Exercise prompt — The reply should consist of the entire listing, word for word.

Input records —

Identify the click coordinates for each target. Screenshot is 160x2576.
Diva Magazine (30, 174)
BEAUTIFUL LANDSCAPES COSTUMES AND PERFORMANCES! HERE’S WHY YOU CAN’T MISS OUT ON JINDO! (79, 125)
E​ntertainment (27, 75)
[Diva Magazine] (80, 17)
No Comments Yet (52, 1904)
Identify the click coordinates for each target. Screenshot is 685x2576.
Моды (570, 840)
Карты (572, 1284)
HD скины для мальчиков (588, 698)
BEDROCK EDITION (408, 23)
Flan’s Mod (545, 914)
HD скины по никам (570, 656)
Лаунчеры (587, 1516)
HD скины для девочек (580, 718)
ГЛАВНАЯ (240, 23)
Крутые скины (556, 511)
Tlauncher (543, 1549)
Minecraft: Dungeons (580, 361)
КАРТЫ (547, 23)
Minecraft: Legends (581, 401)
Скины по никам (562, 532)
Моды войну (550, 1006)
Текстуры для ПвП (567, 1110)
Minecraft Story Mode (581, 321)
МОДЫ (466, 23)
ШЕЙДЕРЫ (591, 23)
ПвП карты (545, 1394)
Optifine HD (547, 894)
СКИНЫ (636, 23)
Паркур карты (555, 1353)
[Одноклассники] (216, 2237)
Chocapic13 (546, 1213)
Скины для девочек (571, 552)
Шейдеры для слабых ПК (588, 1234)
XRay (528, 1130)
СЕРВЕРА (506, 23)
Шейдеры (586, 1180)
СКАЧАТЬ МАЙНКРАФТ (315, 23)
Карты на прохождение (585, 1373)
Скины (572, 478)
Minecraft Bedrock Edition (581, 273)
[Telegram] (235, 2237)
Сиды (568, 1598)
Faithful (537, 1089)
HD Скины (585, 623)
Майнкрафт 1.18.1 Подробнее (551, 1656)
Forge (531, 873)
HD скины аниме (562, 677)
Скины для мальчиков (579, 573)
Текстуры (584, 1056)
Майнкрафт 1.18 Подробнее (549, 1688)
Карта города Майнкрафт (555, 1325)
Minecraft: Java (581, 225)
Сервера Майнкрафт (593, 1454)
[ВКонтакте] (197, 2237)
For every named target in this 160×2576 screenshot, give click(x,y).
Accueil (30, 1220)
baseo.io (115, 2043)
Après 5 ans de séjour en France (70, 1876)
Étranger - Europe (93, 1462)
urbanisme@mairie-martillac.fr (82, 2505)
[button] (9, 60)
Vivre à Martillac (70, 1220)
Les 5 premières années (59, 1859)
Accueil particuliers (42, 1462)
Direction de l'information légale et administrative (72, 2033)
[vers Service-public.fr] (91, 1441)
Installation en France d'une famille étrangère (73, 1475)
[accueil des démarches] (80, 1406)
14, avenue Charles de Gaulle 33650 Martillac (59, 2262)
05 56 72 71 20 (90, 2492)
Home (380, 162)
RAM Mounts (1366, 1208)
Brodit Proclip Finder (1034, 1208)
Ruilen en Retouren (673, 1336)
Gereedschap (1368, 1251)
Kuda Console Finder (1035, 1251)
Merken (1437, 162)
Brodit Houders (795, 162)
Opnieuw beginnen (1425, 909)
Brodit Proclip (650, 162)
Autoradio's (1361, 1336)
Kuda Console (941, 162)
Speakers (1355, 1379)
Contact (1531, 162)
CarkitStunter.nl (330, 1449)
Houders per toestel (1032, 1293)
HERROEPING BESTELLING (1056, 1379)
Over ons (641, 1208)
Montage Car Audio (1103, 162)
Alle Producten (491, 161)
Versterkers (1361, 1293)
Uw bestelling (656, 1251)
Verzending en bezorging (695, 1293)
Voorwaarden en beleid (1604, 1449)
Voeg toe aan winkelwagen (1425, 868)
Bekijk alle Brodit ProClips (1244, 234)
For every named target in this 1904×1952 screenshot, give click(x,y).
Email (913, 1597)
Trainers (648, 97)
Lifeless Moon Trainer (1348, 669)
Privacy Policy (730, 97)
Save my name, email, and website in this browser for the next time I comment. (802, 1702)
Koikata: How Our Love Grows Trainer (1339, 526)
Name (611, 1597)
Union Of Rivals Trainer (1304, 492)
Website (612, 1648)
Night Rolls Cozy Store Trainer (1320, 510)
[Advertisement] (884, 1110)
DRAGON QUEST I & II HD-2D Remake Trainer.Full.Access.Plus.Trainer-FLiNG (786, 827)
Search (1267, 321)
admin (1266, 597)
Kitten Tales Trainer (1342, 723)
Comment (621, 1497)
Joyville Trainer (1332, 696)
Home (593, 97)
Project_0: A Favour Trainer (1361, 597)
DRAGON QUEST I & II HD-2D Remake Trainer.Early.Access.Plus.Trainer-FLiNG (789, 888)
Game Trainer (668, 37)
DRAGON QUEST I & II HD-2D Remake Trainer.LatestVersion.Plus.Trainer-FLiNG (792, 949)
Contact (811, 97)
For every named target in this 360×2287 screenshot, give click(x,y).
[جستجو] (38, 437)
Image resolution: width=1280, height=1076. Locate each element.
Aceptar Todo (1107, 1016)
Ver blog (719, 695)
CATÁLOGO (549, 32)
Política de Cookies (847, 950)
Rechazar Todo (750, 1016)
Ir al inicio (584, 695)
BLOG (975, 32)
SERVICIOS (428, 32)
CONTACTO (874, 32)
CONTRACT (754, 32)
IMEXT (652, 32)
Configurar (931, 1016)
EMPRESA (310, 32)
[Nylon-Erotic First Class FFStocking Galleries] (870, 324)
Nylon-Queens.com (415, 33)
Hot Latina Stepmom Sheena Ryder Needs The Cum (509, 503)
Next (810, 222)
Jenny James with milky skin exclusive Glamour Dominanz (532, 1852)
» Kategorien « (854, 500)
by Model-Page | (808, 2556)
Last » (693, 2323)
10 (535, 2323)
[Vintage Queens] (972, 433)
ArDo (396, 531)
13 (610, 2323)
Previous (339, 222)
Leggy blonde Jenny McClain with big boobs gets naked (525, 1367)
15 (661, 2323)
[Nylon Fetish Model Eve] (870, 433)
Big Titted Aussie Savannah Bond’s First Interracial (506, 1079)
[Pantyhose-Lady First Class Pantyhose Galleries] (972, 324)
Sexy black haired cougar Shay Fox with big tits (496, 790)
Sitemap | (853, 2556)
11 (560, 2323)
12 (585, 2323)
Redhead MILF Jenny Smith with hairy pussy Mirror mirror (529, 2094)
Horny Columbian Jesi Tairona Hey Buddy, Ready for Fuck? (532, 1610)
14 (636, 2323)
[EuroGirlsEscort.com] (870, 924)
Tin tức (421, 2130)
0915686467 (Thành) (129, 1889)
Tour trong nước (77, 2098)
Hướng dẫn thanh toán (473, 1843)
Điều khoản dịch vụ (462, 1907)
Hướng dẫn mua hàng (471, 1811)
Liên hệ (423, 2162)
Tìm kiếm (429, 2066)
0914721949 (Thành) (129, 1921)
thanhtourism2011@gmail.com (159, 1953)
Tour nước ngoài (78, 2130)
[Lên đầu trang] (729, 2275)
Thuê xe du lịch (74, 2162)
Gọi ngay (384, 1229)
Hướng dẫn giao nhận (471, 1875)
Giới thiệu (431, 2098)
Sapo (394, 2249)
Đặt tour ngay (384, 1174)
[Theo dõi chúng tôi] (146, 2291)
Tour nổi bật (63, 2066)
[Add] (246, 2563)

Task solution —
Identify the click coordinates for each target. Screenshot is 160x2576.
Diva Magazine (30, 174)
BEAUTIFUL LANDSCAPES COSTUMES AND PERFORMANCES! HERE’S WHY YOU CAN’T MISS OUT ON JINDO! (79, 125)
E​ntertainment (27, 75)
[Diva Magazine] (80, 17)
No Comments Yet (52, 1904)
Identify the click coordinates for each target. Screenshot is 685x2576.
Моды (570, 840)
Карты (572, 1284)
HD скины для мальчиков (588, 698)
BEDROCK EDITION (408, 23)
Flan’s Mod (545, 914)
HD скины по никам (570, 656)
Лаунчеры (587, 1516)
HD скины для девочек (580, 718)
ГЛАВНАЯ (240, 23)
Крутые скины (556, 511)
Tlauncher (543, 1549)
Minecraft: Dungeons (580, 361)
КАРТЫ (547, 23)
Minecraft: Legends (581, 401)
Скины по никам (562, 532)
Моды войну (550, 1006)
Текстуры для ПвП (567, 1110)
Minecraft Story Mode (581, 321)
МОДЫ (466, 23)
ШЕЙДЕРЫ (591, 23)
ПвП карты (545, 1394)
Optifine HD (547, 894)
СКИНЫ (636, 23)
Паркур карты (555, 1353)
[Одноклассники] (216, 2237)
Chocapic13 (546, 1213)
Скины для девочек (571, 552)
Шейдеры для слабых ПК (588, 1234)
XRay (528, 1130)
СЕРВЕРА (506, 23)
Шейдеры (586, 1180)
СКАЧАТЬ МАЙНКРАФТ (315, 23)
Карты на прохождение (585, 1373)
Скины (572, 478)
Minecraft Bedrock Edition (581, 273)
[Telegram] (235, 2237)
Сиды (568, 1598)
Faithful (537, 1089)
HD Скины (585, 623)
Майнкрафт 1.18.1 Подробнее (551, 1656)
Forge (531, 873)
HD скины аниме (562, 677)
Скины для мальчиков (579, 573)
Текстуры (584, 1056)
Майнкрафт 1.18 Подробнее (549, 1688)
Карта города Майнкрафт (555, 1325)
Minecraft: Java (581, 225)
Сервера Майнкрафт (593, 1454)
[ВКонтакте] (197, 2237)
For every named target in this 160×2576 screenshot, give click(x,y).
Accueil (30, 1220)
baseo.io (115, 2043)
Après 5 ans de séjour en France (70, 1876)
Étranger - Europe (93, 1462)
urbanisme@mairie-martillac.fr (82, 2505)
[button] (9, 60)
Vivre à Martillac (70, 1220)
Les 5 premières années (59, 1859)
Accueil particuliers (42, 1462)
Direction de l'information légale et administrative (72, 2033)
[vers Service-public.fr] (91, 1441)
Installation en France d'une famille étrangère (73, 1475)
[accueil des démarches] (80, 1406)
14, avenue Charles de Gaulle 33650 Martillac (59, 2262)
05 56 72 71 20 (90, 2492)
Home (380, 162)
RAM Mounts (1366, 1208)
Brodit Proclip Finder (1034, 1208)
Ruilen en Retouren (673, 1336)
Gereedschap (1368, 1251)
Kuda Console Finder (1035, 1251)
Merken (1437, 162)
Brodit Houders (795, 162)
Opnieuw beginnen (1425, 909)
Brodit Proclip (650, 162)
Autoradio's (1361, 1336)
Kuda Console (941, 162)
Speakers (1355, 1379)
Contact (1531, 162)
CarkitStunter.nl (330, 1449)
Houders per toestel (1032, 1293)
HERROEPING BESTELLING (1056, 1379)
Over ons (641, 1208)
Montage Car Audio (1103, 162)
Alle Producten (491, 161)
Versterkers (1361, 1293)
Uw bestelling (656, 1251)
Verzending en bezorging (695, 1293)
Voorwaarden en beleid (1604, 1449)
Voeg toe aan winkelwagen (1425, 868)
Bekijk alle Brodit ProClips (1244, 234)
For every named target in this 1904×1952 screenshot, give click(x,y).
Email (913, 1597)
Trainers (648, 97)
Lifeless Moon Trainer (1348, 669)
Privacy Policy (730, 97)
Save my name, email, and website in this browser for the next time I comment. (802, 1702)
Koikata: How Our Love Grows Trainer (1339, 526)
Name (611, 1597)
Union Of Rivals Trainer (1304, 492)
Website (612, 1648)
Night Rolls Cozy Store Trainer (1320, 510)
[Advertisement] (884, 1110)
DRAGON QUEST I & II HD-2D Remake Trainer.Full.Access.Plus.Trainer-FLiNG (786, 827)
Search (1267, 321)
admin (1266, 597)
Kitten Tales Trainer (1342, 723)
Comment (621, 1497)
Joyville Trainer (1332, 696)
Home (593, 97)
Project_0: A Favour Trainer (1361, 597)
DRAGON QUEST I & II HD-2D Remake Trainer.Early.Access.Plus.Trainer-FLiNG (789, 888)
Game Trainer (668, 37)
DRAGON QUEST I & II HD-2D Remake Trainer.LatestVersion.Plus.Trainer-FLiNG (792, 949)
Contact (811, 97)
For every named target in this 360×2287 screenshot, give click(x,y).
[جستجو] (38, 437)
Image resolution: width=1280, height=1076. Locate each element.
Aceptar Todo (1107, 1016)
Ver blog (719, 695)
CATÁLOGO (549, 32)
Política de Cookies (847, 950)
Rechazar Todo (750, 1016)
Ir al inicio (584, 695)
BLOG (975, 32)
SERVICIOS (428, 32)
CONTACTO (874, 32)
CONTRACT (754, 32)
IMEXT (652, 32)
Configurar (931, 1016)
EMPRESA (310, 32)
[Nylon-Erotic First Class FFStocking Galleries] (870, 324)
Nylon-Queens.com (415, 33)
Hot Latina Stepmom Sheena Ryder Needs The Cum (509, 503)
Next (810, 222)
Jenny James with milky skin exclusive Glamour Dominanz (532, 1852)
» Kategorien « (854, 500)
by Model-Page | (808, 2556)
Last » (693, 2323)
10 (535, 2323)
[Vintage Queens] (972, 433)
ArDo (396, 531)
13 (610, 2323)
Previous (339, 222)
Leggy blonde Jenny McClain with big boobs gets naked (525, 1367)
15 (661, 2323)
[Nylon Fetish Model Eve] (870, 433)
Big Titted Aussie Savannah Bond’s First Interracial (506, 1079)
[Pantyhose-Lady First Class Pantyhose Galleries] (972, 324)
Sexy black haired cougar Shay Fox with big tits (496, 790)
Sitemap | (853, 2556)
11 (560, 2323)
12 (585, 2323)
Redhead MILF Jenny Smith with hairy pussy Mirror mirror (529, 2094)
Horny Columbian Jesi Tairona Hey Buddy, Ready for Fuck? (532, 1610)
14 (636, 2323)
[EuroGirlsEscort.com] (870, 924)
Tin tức (421, 2130)
0915686467 (Thành) (129, 1889)
Tour trong nước (77, 2098)
Hướng dẫn thanh toán (473, 1843)
Điều khoản dịch vụ (462, 1907)
Hướng dẫn mua hàng (471, 1811)
Liên hệ (423, 2162)
Tìm kiếm (429, 2066)
0914721949 (Thành) (129, 1921)
thanhtourism2011@gmail.com (159, 1953)
Tour nước ngoài (78, 2130)
[Lên đầu trang] (729, 2275)
Thuê xe du lịch (74, 2162)
Gọi ngay (384, 1229)
Hướng dẫn giao nhận (471, 1875)
Giới thiệu (431, 2098)
Sapo (394, 2249)
Đặt tour ngay (384, 1174)
[Theo dõi chúng tôi] (146, 2291)
Tour nổi bật (63, 2066)
[Add] (246, 2563)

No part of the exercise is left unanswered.